** start of Entries supplied **

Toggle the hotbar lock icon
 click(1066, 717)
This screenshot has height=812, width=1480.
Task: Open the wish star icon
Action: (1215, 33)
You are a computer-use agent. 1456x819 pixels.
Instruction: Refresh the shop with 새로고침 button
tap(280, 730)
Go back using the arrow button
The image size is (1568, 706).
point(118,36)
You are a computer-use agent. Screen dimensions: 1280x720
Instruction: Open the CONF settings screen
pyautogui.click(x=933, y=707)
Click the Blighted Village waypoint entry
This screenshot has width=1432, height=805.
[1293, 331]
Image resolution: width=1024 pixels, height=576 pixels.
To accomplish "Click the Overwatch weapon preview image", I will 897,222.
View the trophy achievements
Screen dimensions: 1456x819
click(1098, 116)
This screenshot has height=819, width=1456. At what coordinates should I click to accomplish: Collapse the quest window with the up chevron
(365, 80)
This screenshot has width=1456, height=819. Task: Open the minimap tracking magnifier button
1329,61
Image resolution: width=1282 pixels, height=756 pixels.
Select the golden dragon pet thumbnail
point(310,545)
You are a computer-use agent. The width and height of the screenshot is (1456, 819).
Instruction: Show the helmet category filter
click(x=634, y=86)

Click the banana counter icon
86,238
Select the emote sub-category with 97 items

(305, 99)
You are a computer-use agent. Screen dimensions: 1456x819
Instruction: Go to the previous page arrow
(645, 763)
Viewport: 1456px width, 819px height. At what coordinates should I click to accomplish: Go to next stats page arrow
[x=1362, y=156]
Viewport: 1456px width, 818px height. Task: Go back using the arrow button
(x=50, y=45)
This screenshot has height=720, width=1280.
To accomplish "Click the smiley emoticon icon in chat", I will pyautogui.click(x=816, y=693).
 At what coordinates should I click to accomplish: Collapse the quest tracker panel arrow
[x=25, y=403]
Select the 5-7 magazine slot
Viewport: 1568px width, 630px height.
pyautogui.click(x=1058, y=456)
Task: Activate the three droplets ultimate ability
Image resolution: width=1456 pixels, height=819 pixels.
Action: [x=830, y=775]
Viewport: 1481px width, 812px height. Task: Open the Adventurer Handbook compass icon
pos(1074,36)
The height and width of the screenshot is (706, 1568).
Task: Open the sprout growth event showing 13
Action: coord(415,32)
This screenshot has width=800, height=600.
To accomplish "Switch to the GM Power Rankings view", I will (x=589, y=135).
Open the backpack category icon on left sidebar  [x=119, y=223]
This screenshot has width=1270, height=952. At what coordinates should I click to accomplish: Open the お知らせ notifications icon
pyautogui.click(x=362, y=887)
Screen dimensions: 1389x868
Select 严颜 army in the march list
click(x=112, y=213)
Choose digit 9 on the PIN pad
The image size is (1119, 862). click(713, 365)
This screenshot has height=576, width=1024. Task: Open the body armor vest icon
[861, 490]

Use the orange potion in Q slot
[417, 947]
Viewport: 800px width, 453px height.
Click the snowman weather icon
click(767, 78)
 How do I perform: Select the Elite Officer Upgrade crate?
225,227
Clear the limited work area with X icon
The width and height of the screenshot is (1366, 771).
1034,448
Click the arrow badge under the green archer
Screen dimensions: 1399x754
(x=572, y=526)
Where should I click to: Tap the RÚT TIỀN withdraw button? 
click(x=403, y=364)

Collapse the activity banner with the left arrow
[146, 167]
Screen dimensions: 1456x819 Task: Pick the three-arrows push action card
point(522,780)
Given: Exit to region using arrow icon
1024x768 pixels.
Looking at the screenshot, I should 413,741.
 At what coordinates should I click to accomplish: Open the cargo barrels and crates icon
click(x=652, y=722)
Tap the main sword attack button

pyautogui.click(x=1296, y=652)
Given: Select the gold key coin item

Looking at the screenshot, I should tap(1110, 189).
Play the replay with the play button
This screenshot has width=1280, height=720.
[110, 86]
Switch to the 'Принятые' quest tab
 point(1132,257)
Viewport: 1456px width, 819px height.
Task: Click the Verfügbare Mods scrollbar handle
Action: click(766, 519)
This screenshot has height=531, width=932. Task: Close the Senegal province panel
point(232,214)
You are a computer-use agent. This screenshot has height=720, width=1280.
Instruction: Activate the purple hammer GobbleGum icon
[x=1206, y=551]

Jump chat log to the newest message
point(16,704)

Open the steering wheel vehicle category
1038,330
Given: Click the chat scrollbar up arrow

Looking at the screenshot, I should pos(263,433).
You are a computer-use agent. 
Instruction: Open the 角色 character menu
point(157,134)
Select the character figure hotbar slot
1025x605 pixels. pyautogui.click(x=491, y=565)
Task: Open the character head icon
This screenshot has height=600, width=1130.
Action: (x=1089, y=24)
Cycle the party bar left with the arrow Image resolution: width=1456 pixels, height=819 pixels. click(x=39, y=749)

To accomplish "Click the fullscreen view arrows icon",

** end of Entries supplied **

How many lines in the records contain the string "three"? Case counts, and the reply should be the number alone.

2